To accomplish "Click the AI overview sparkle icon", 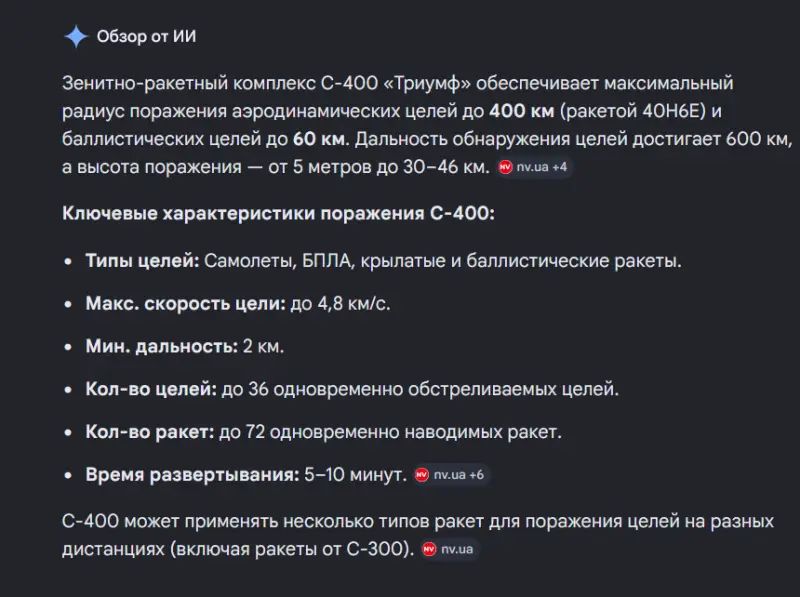I will [76, 37].
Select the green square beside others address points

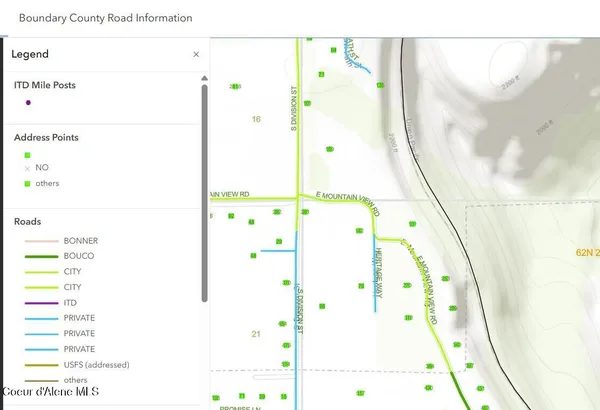coord(28,183)
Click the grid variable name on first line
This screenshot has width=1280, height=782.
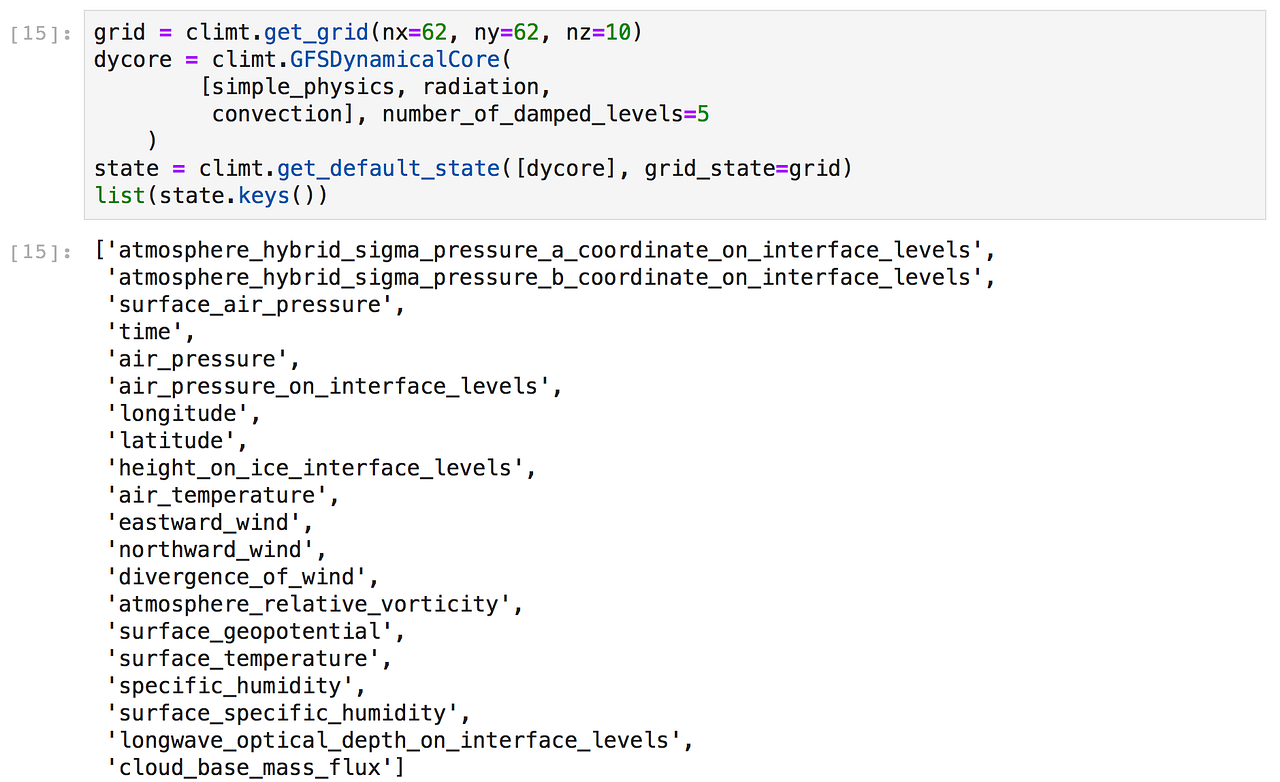click(x=119, y=31)
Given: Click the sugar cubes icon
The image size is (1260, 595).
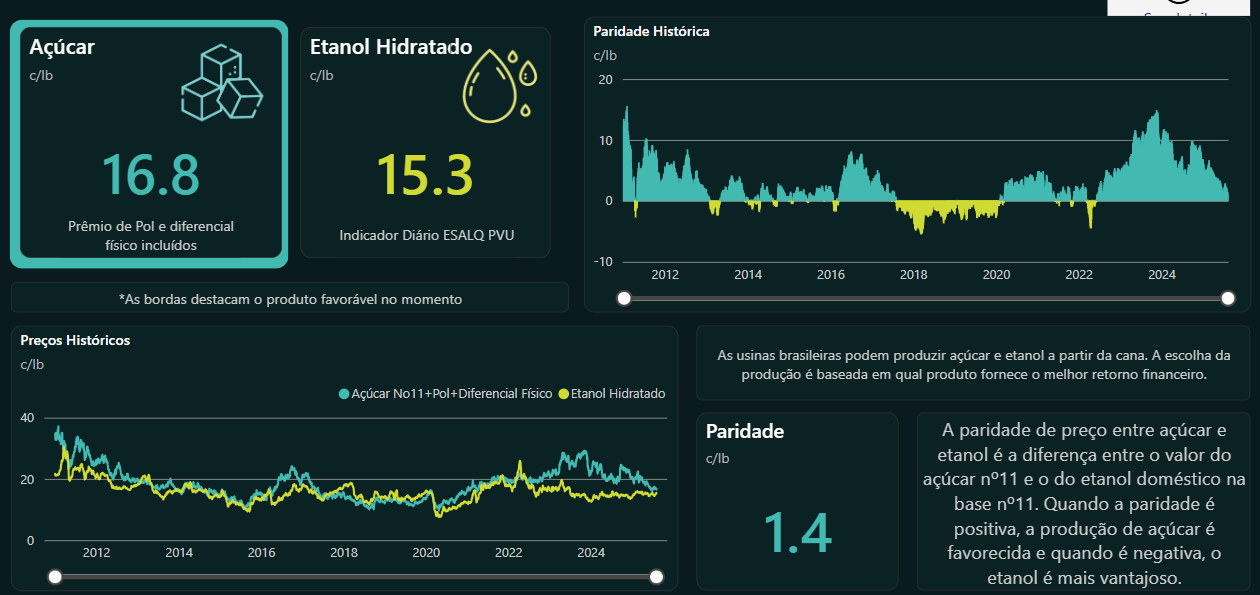Looking at the screenshot, I should tap(221, 84).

• _WORK REQUIRED_
Rewrite the lines starting at the one containing "Select the green" and ending at the end of the records, with "sugar cubes" replaced by "coffee beans" and nothing else changed. Leave the pictures out of your answer.

• _EXERCISE RESPONSE_
Select the green square beside others address points

coord(28,183)
Click the grid variable name on first line
This screenshot has width=1280, height=782.
click(x=119, y=31)
Given: Click the coffee beans icon
The image size is (1260, 595).
Looking at the screenshot, I should tap(221, 84).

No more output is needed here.